ANÁLISE-Aperto no crédito pode ter sido um tiro no pé

Por Aluísio Alves e Stuart Grudgings

SÃO PAULO (Reuters) – Seis meses após o governo abrir o arsenal para moderar a economia, dados recentes apontam que um dos objetivos, o de frear a expansão do crédito, tende a ser atingido. Mas não pelo caminho desejado.

Com menor acesso a linhas como crédito consignado, um dos alvos das medidas macroprudenciais adotadas em dezembro, tomadores do varejo recorreram a empréstimos com custos muito mais salgados para continuar comprando ou para saldar as dívidas do início do ano. Resultado: os calotes vêm crescendo.

“O aumento das linhas de financiamento mais caras –cheque especial e cartão de crédito– é um sinal das dificuldades de obtenção de crédito em outras linhas de financiamentos pelos consumidores”, afirma o economista Wermeson França, da LCA Consultores.

Dados da Serasa Experian mostram que em maio os calotes de pessoas físicas deram um salto de 8,2 por cento sobre abril, movimento puxado pelas dívidas bancárias.

Os números mais recentes do Banco Central, referentes a abril, já apontavam nessa direção, com o índice de atrasos do sistema chegando a 4,9 por cento, o maior desde julho do ano passado. O índice para pessoas físicas foi a 6,1 por cento.

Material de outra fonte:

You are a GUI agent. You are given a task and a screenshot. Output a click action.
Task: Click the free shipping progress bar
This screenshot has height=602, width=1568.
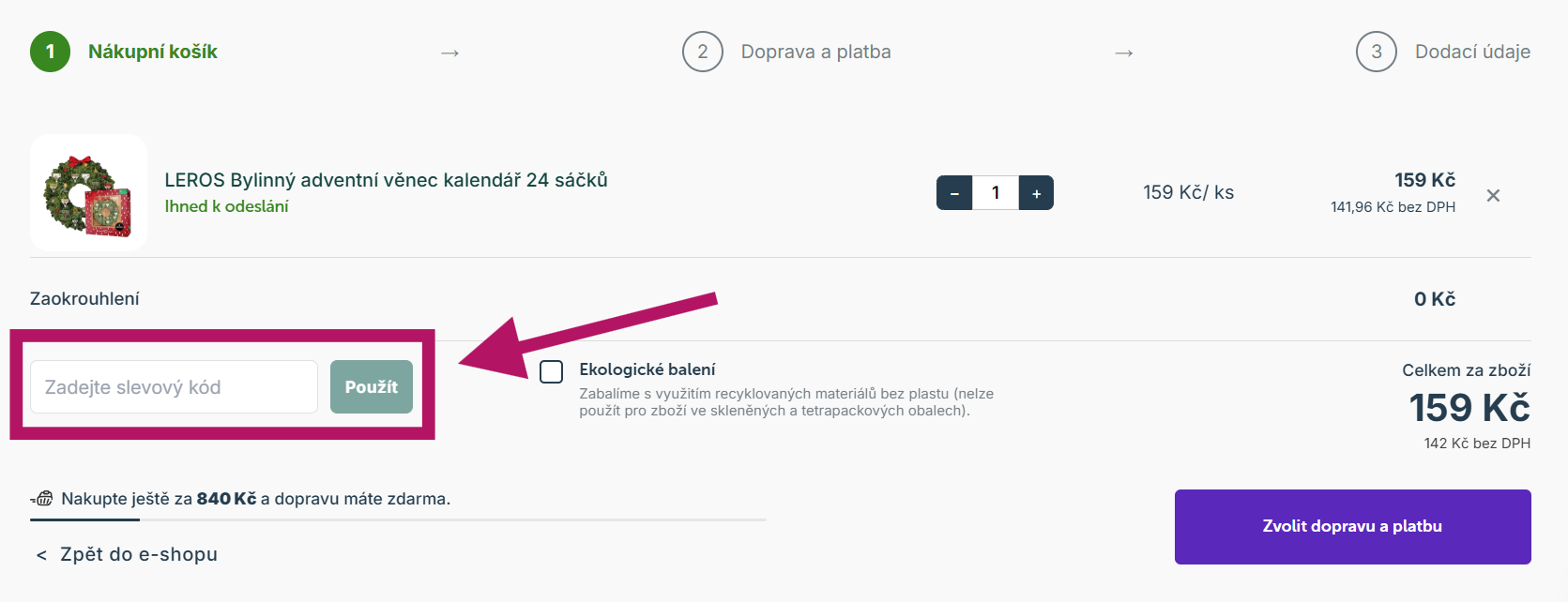point(398,519)
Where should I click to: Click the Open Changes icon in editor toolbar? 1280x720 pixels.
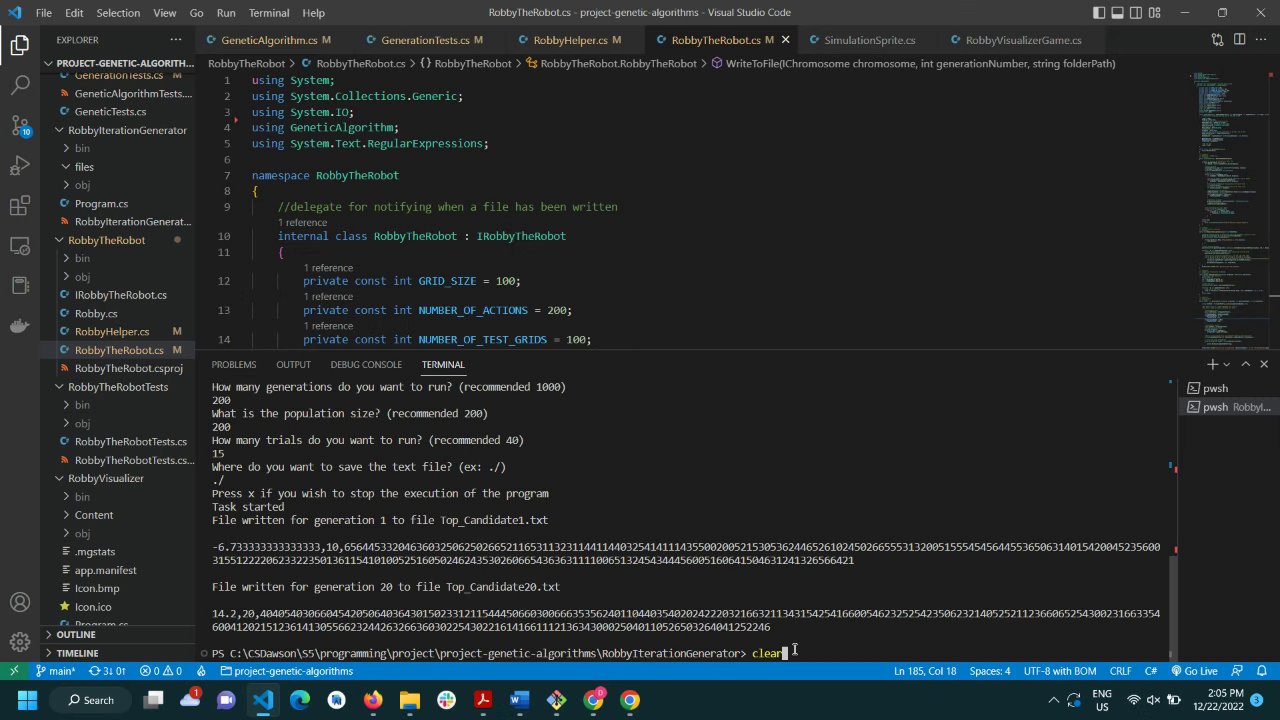1217,40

Isso num momento em que o spread atingiu o pico desde maio de 2009.

A taxa do cheque especial alcançou em abril o maior nível desde abril de 2003, beirando 175 por cento ao ano. E o crédito segue crescendo numa velocidade de mais de 20 por cento ao ano, bem acima da faixa de 11 a 15 por cento esperada pelo governo para este ano.

Ou seja, diferentemente dos últimos dois anos, quando o governo derrubou os juros e abriu as torneiras do crédito para debelar os efeitos da crise global, agora o crescimento do crédito se dá de forma menos benigna, com destaque para linhas mais caras.

Em 2011 até abril, os empréstimos que mais cresceram foram os do cheque especial (21 por cento), seguidos pelos do cartão de crédito (11,5 por cento). Nas modalidades mais baratas, a de veículos avançou 8,2 por cento, seguida por crédito pessoal (6,6 por cento) e consignado (6,7 por cento).

Com parcelas mais caras, muitas pessoas não estão conseguindo honrar seus compromissos e a inadimplência vai continuar aumentando, até chegar a casa dos 8 por cento no final do ano, avalia o assessor econômico da Serasa Experian Carlos Henrique de Almeida.

“Nesse cenário de desaceleração da economia, inadimplência subindo é um sinal amarelo”, diz Almeida.

Representantes do governo e dos bancos veem o cenário com bem menos preocupação. Avaliam que novas quedas nas taxas de desemprego, combinadas com aumentos na massa salarial do trabalhador, devem amortecer a inadimplência, que deve ter expansão apenas residual nos próximos meses.

“É difícil ter um aumento muito grande da inadimplência de um mês para o outro numa conjuntura como a atual”, afirma o economista-chefe da Febraban, Rubens Sardenberg. “Está longe de ser algo preocupante”, emenda.

Uma fonte do governo com trânsito no BC reconheceu, contudo, que a junção de aumento simultâneo dos juros e da inflação nos últimos meses têm pressionado a renda do trabalhador.

SAQUES EM FUNDOS

Numa possível indicação de que as famílias estão consumindo suas fontes de recursos para pagar dívidas, dados recentes mostraram a saída simultânea de recursos da poupança e dos fundos de investimentos em maio, algo incomum.

Os resgates da caderneta de poupança tiveram o maior resgate líquido para meses de maio desde 2006, segundo o BC.

Já a Associação Brasileira das Entidades dos Mercados Financeiro e de Capitais (Anbima) informou que a indústria de fundos teve resgates de 7,16 bilhões de reais no mês, o maior desde dezembro.

Para a fonte do governo, o cenário atual concorre para novos “aumentos marginais” da inadimplência, mas nada que sugira um alerta.

“Não temos perspectiva de algo mais grave”, disse a fonte à Reuters, sob condição de anonimato. Tanto que o BC descarta, por ora, a possibilidade de mais medidas macroprudenciais.